### Exercise details:
What is needed is an exact copy of the lines in the listing below, from the one with "The height and width of the screenshot is (852, 1400)." up to and including the one with "chevron after PKG-0003", with no other lines.

### The records:

=== Section Start ===

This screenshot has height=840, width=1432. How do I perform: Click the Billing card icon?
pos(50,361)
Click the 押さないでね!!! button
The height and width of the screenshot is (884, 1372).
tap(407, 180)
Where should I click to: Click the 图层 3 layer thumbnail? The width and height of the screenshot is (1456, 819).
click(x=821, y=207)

=== Section End ===
=== Section Start ===

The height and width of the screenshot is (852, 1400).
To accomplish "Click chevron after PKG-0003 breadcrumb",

=== Section End ===
=== Section Start ===

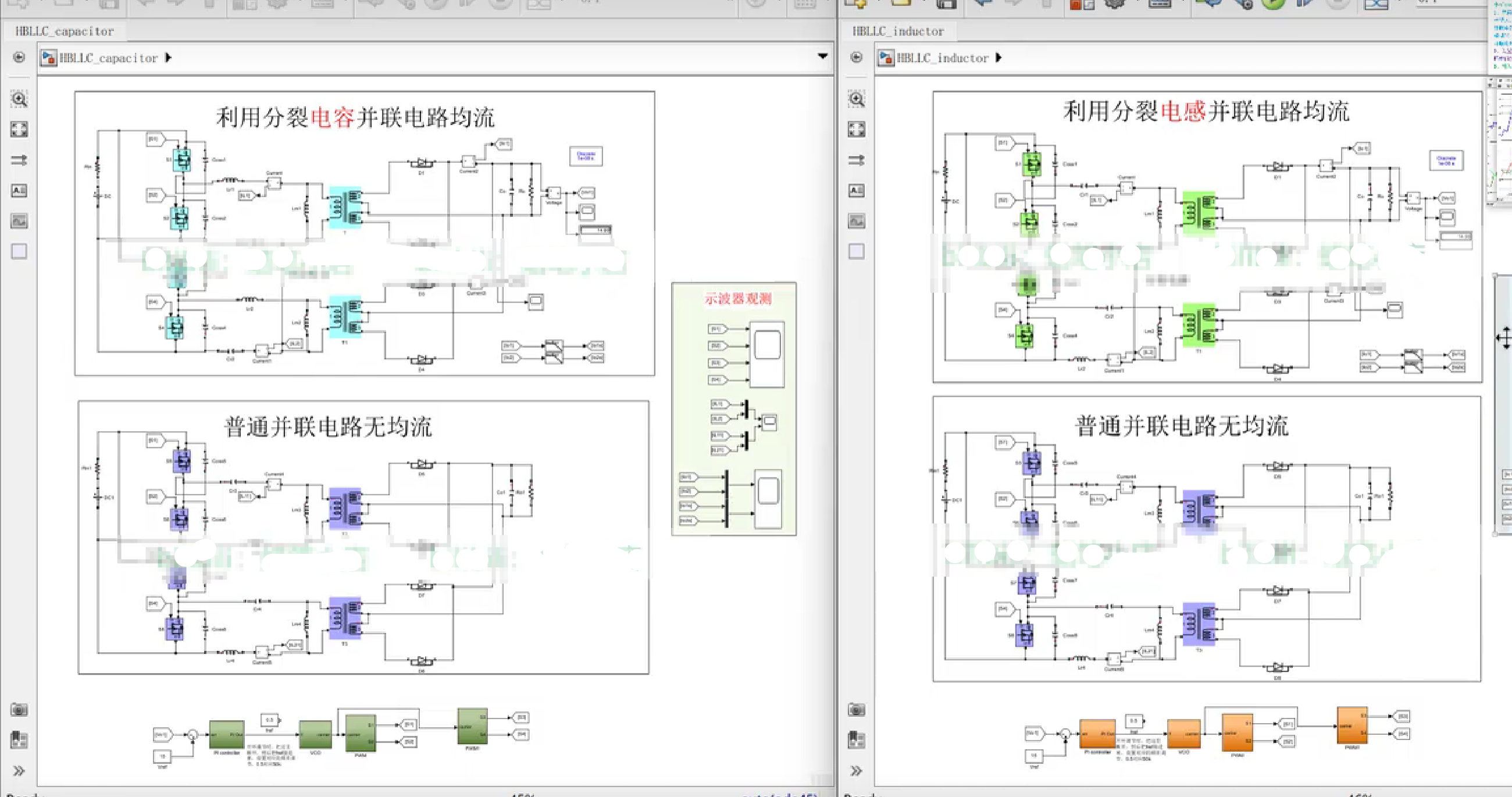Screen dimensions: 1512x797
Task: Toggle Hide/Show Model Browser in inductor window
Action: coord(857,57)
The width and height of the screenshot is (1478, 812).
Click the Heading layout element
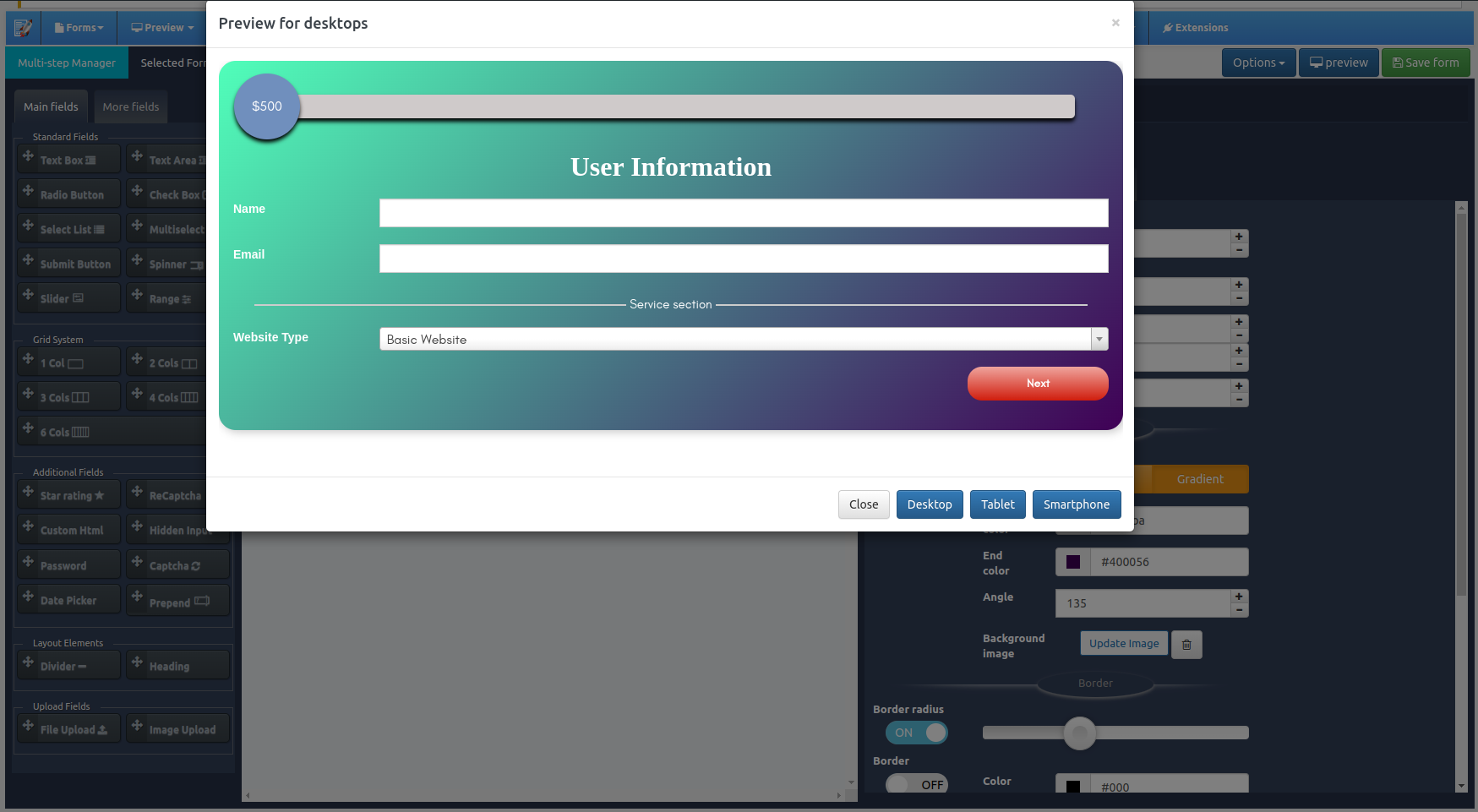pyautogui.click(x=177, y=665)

=== Section End ===

### Result below:
The height and width of the screenshot is (852, 1400).
To accomplish "Click chevron after PKG-0003 breadcrumb",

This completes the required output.